A civic center or civic centre is a prominent land area within a community that is constructed to be its focal point or center. It usually contains one or more dominant public buildings, which may also include a government building. Recently, the term "civic center" has been used in reference to an entire central business district of a community or a major shopping center in the middle of a community. In this type of civic center, special attention is paid to the way public structures are grouped and landscaped.

In some American cities, a multi-purpose arena is named "Civic Center", for example Columbus Civic Center.  Such "civic centers" combine venues for sporting events, theaters, concerts and similar events.
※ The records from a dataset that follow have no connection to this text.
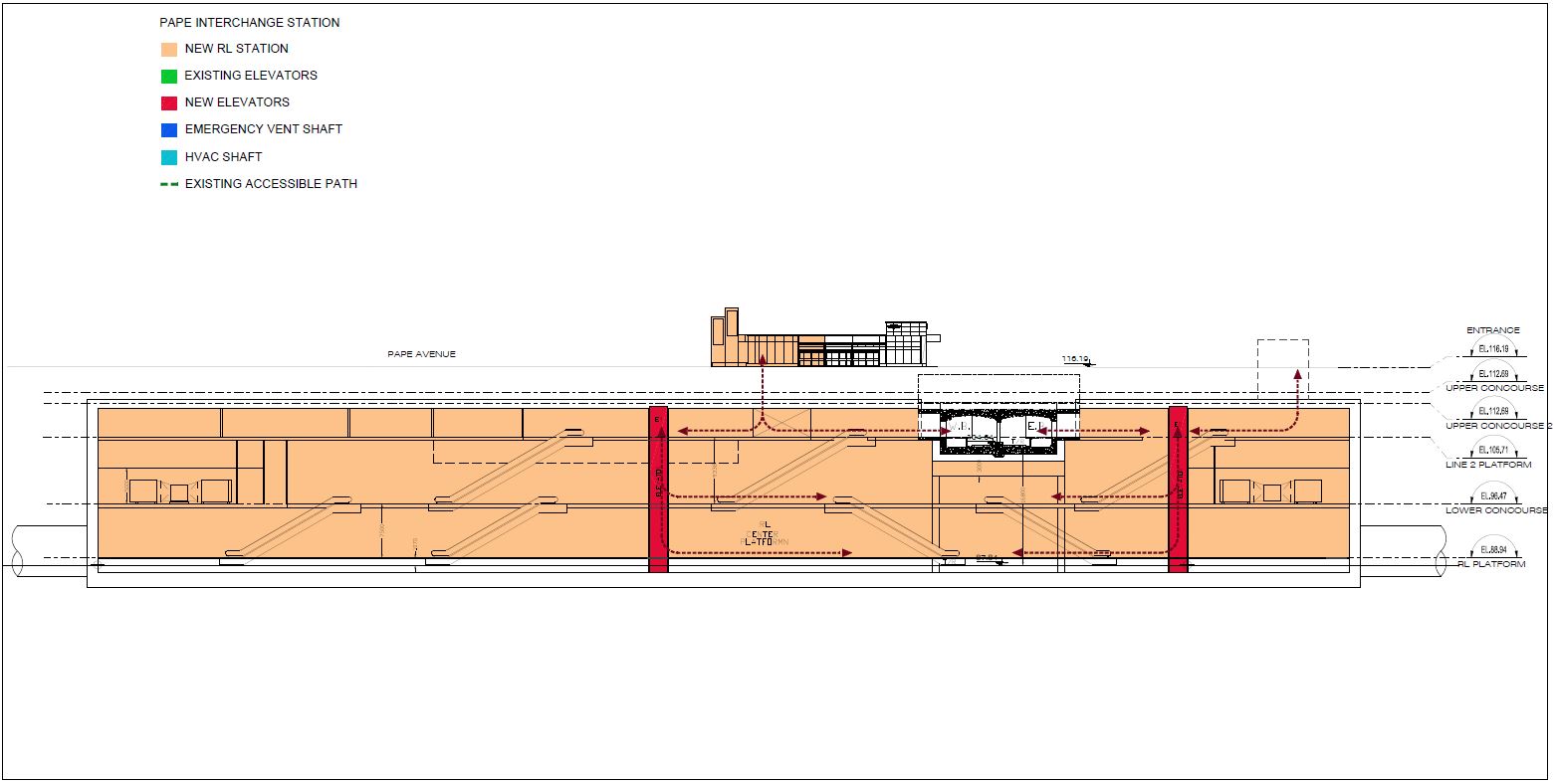This screenshot has width=1554, height=784.
Task: Click the Lower Concourse EL.96.47 elevation marker
Action: coord(1492,494)
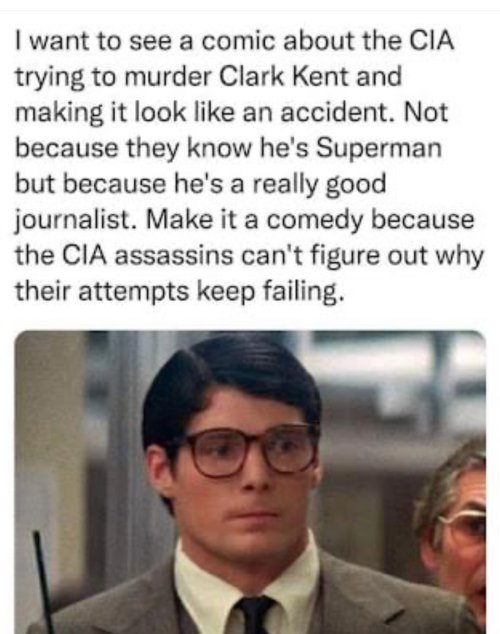The height and width of the screenshot is (634, 500).
Task: Click the black necktie in the photo
Action: tap(254, 615)
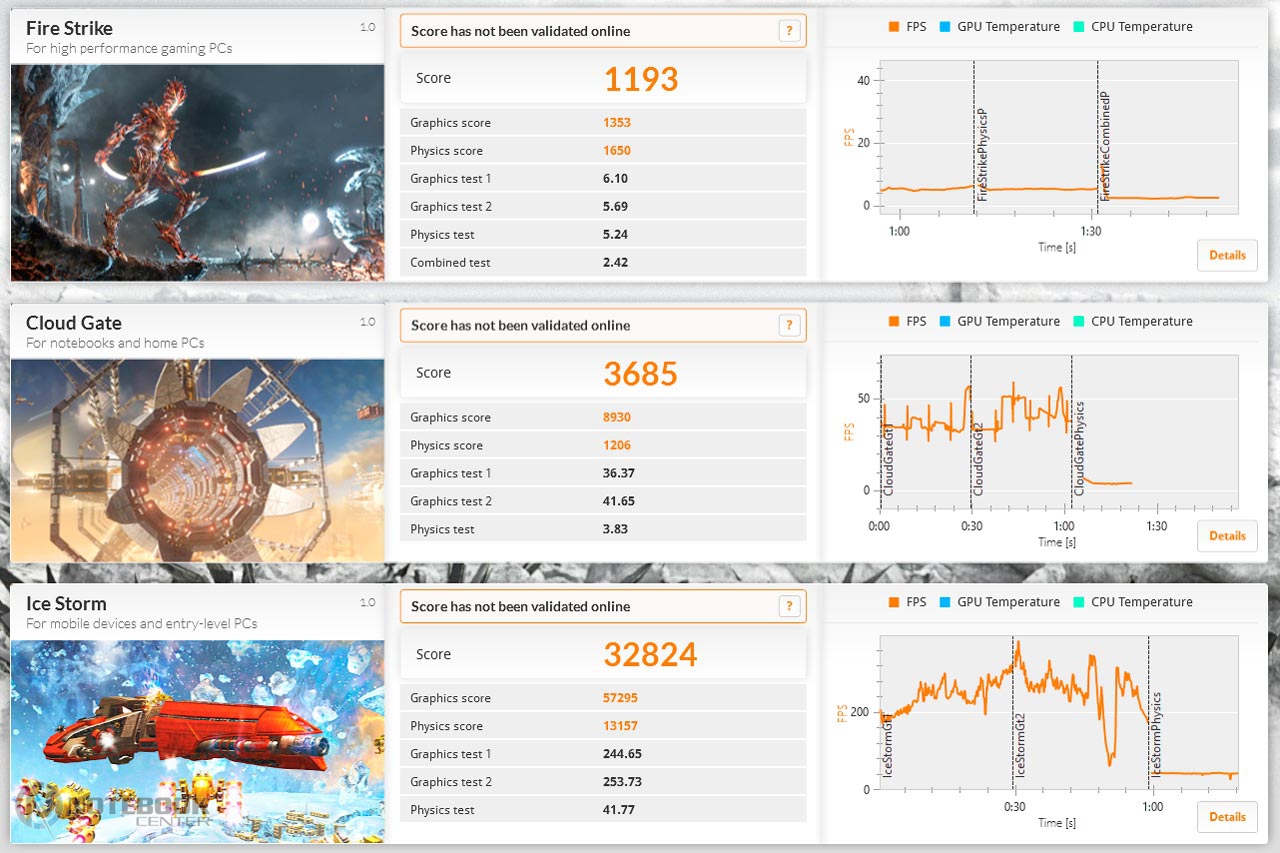The image size is (1280, 853).
Task: Open Details for the Fire Strike chart
Action: pyautogui.click(x=1227, y=255)
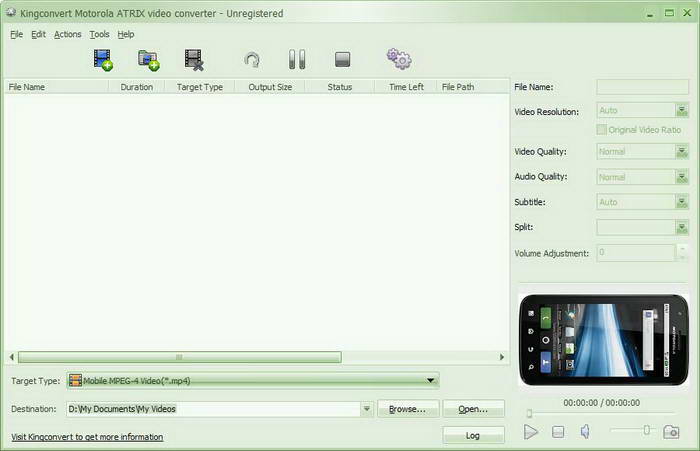Image resolution: width=700 pixels, height=451 pixels.
Task: Click the File Name column header
Action: (28, 87)
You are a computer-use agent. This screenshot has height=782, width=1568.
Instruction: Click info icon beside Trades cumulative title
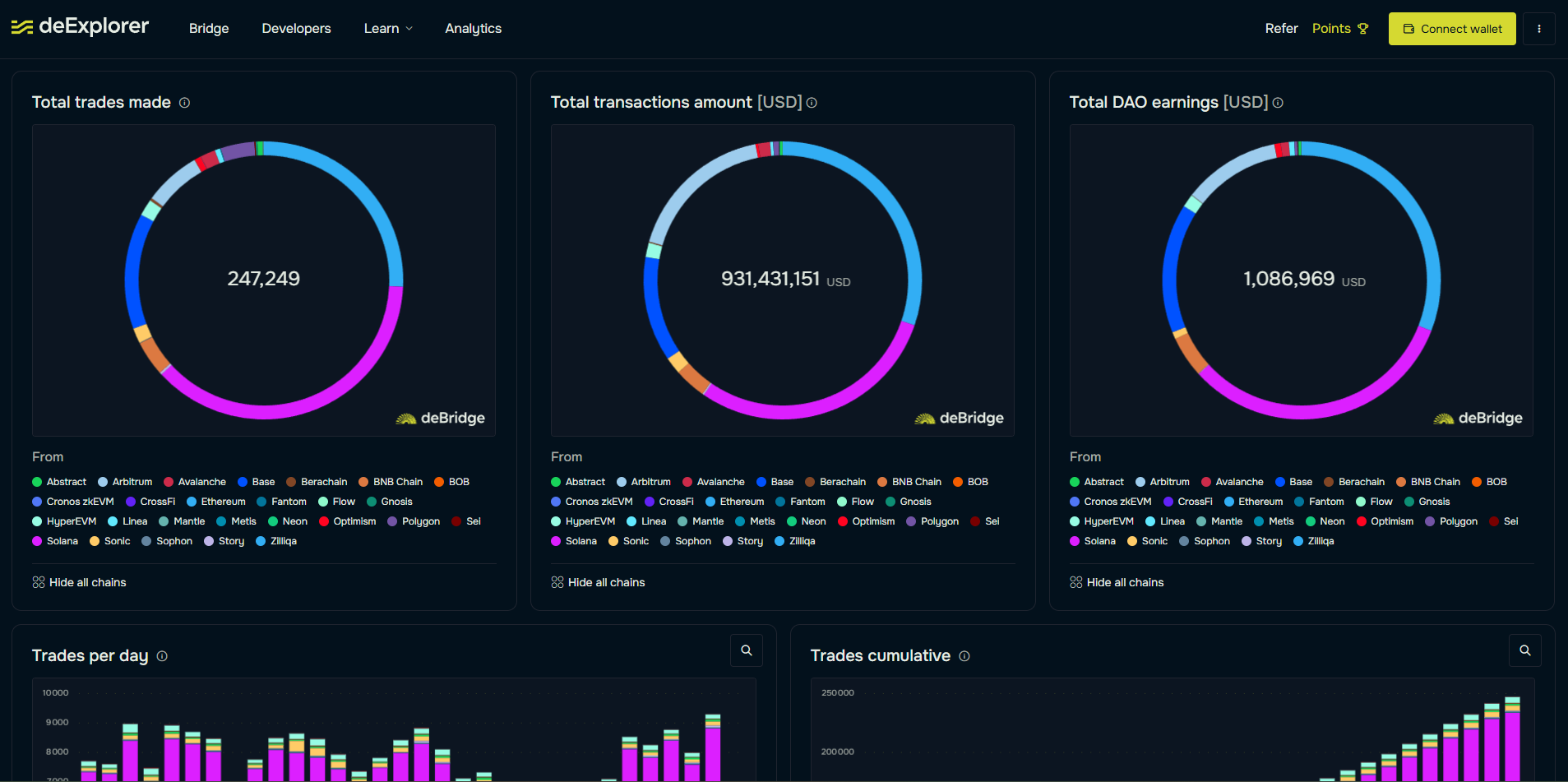tap(964, 656)
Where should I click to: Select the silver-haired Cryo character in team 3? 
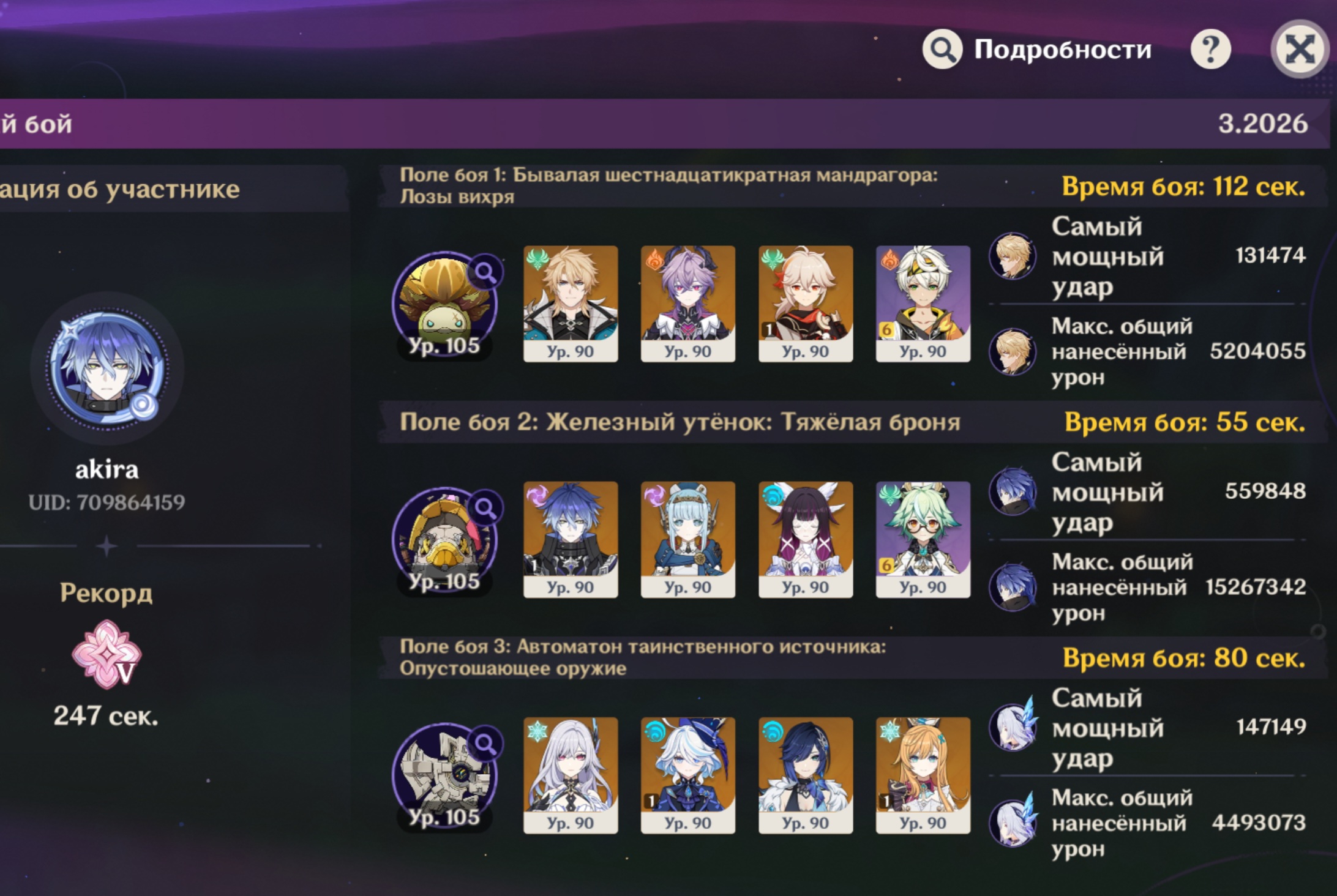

In Australia, a civic centre can refer to a civic precinct, a show or meeting venue, or can also be used as a brand of Shopping Centre.

Notable civic centers

India
 Delhi Civic Centre

North America
 Civic Center, Houston
 Seattle Center
 Forest Park, St Louis
 Columbus Civic Center
 Miami Health District
 Tallahassee Civic Center
 Mid-Hudson Civic Center
 San Francisco Civic Center
 Honolulu Capitol District
 National Mall
 Denver Civic Center
 Lee County Civic Center, FL
 Florence Civic Center
 Ottawa Civic Centre
 Hartford Civic Center
 Providence Civic Center
 Springfield Civic Center
 Peoria Civic Center
 Richard J. Daley Center, formerly Chicago Civic Center
 Millennium Park
 Cumberland County Civic Center
 Los Angeles Civic Center
 Saint Paul Civic Center
 Evansville Civic Center Complex
 New York City Civic Center
 Marin County Civic Center

After the amalgamation of Toronto in 1998, five of the six municipalities in the former Metro Toronto used the Civic Centre name in referring to their respective city halls before its abolition.

East York Civic Centre
Etobicoke Civic Centre
North York Civic Centre
Scarborough Civic Centre
York Civic Centre

United Kingdom

In most cases civic centres in the UK are a focus for local government offices and public service buildings. The Cardiff Civic Centre is probably the oldest and best preserved civic centre in the UK. With the reforms of local government in London in 1965 and across England in anticipation of the implementation of the Redcliffe-Maud Report in 1974, a number of local authorities commissioned new civic centres sometimes funded by disposing of their 19th Century Town Hall buildings. Sir Basil Spence was responsible for designing three of these civic centres:

Hampstead Civic Centre, which was only partially completed; and of which only the Swiss Cottage Library (1964) still exists.
Sunderland Civic Centre (1970).
Kensington and Chelsea Civic Centre (1977).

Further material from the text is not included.